Zitat Ich könnte sie ja einfach beenden. Seit ich diesen Gedanken hatte, ging es mir vieeel besser.
Das wäre sehr einfach.Du lässt doch nicht das Messer im Schwein stecken?
Das ist eine verdammt harte Zeit,ich sag mal ganz profan, da mußt du durch.Dir zuliebe. Ich kenne einige Mitstreiter, die das Handtuch geworfen haben , weil es ihnen zu heiss wurde.Es hat sich für diese Leute als nicht gut erwiesen.Mit all diesen aufgewühlten , unbearbeiten Gefühlen aufzuhören,das wäre Raubbau an deiner Seele.
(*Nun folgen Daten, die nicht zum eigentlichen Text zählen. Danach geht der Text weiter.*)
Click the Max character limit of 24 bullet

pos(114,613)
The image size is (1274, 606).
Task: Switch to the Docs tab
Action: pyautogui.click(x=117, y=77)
Auch bei mir kommen noch alte Verhaltensweisen durch. Mit denen kann ich inzwischen Leben.
Wir haben ja eine ähnliche Kindheit.
Vor 15 Jahren war ich mal so krank ( kein Alkohol!!) kein Arzt konnte sagen, ob ich aus der Welt in die ich eingetaucht war, je wieder auftauche.Ich bin wieder aufgetaucht und mir blieb keine Wahl,ich mußte mich diesen Therapien stellen,um leben zu können.Es war nicht leicht, aber ich habe es geschafft und es hat sich gelohnt.
Wer schon auf dem Meeresgrund schwamm, der fürchtet sich nicht mehr vor Pfützen. Dieser Satz macht mir immer wieder Mut, ich hoffe dir auch.